To avoid excluding a Cyber Scene peek at the third (judicial) branch of government, it should be noted that the nominee, announced on 17 April, for Deputy Attorney General, is also a cyber expert. Lisa Monaco, who served the Obama Administration on counterterrorism issues, is well prepared for her remit to tackle not only domestic extremism but cyberattacks from abroad.
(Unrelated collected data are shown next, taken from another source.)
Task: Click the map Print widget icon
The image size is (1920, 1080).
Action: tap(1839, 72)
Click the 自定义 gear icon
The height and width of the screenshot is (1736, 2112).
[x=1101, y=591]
The Senate Judiciary Committee, per the NYT's Katie Benner's report, "voiced unanimous support and a bipartisan coalition of senators is expected to confirm her in the coming days." They did, 98-2, three days later on 20 April, per the Senate's own count.

Near unanimity in the Senate as well as the bipartisan strength of the bicameral Cyberspace Solarium Commission bode well for the advancement of cyber security in the coming years, as does support from alliances.

Deepening the cyber bench is not restricted to political appointments. The US Senate is trying to bolster DoD's cyber security status by expanding quantum computing. As reported by C4ISRNET's Joe Gould, the two bills, one from Sen. Maggie Hassan, (D-NH) and one from Sen. John Thune (R-SD), are part of the Quantum for National Security Act, which would impact the Pentagon, and the Quantum Network Infrastructure and Workforce Development Act. The two bills were introduced to the Senate on 16 April. The two senators are supporting each other's bill--another sign of bipartisanship regarding technology--which would enhance quantum computing research, expand partnerships, and generally place quantum computing on the front lines of DoD technology.

NATO, awaiting President Biden's visit to Belgium, is also fortifying its cyber defenses, as reported, again, by C4ISRNET.

On 15 April NATO convened a virtual NATO Cyber Defence Pledge conference hosted by the government of Estonia to discuss needed improvements in the alliance's cyber posture. Estonia also hosts NATO's Cyber Security Center of Excellence. Among other topics, one theme in the publicly available remarks by top leaders was "a newfound urgency in protecting key infrastructure against cyberattacks as the coronavirus pandemic has forced an even greater reliance on data connectivity across all sectors of society." Estonian Prime Minister Kaja Kallas referred to "malicious cyber activities" near and far, her apparent reference to Russia and China. The two key themes were mandating certain levels of resilience among NATO members, including cyber resilience, and leveraging NATO's capacity for harnessing next-generation technology.

Lastly, as the Economist reported in late March, the UK is placing science and technology "at the heart of a foreign and defence policy shake-up." This derives from Prime Minister Boris Johnson's recent "integrated review of foreign, security, defense and aid policy." However, the review highlights the aspiration of the UK to become a science and technology superpower, as the country anticipates technology becoming the prime metric of national power. The review cites the need to influence "the future frontiers of and space" among other references to cyber's central role.

And yes, the UK approach does call out China, which will return as a topic, also viewed through meteorology, for the May edition of Cyber Scene.